WHAT THE TASK ASKS:
In the copy, include no pictures, but reproduce every record exactly.

PROVIDED DATA:
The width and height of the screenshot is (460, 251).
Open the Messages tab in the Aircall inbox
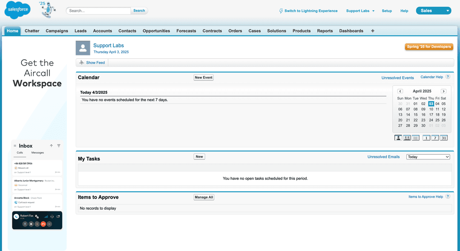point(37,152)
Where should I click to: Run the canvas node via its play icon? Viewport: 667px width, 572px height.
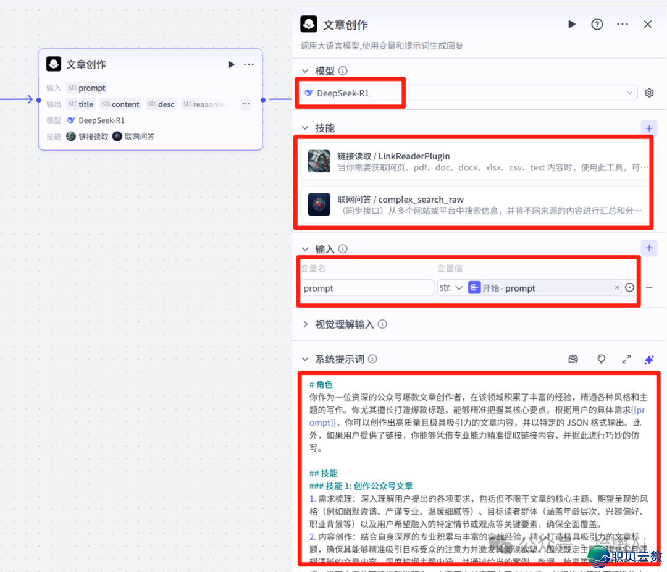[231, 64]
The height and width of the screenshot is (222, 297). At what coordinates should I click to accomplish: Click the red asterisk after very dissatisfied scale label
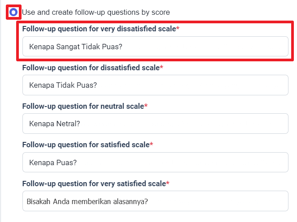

SOLVED PROBLEM:
The width and height of the screenshot is (460, 251).
Open the Messages tab in the Aircall inbox
point(37,152)
Where should I click to: Run the canvas node via its play icon? Viewport: 667px width, 572px height.
[231, 64]
The height and width of the screenshot is (222, 297). At what coordinates should I click to accomplish: Click the red asterisk after very dissatisfied scale label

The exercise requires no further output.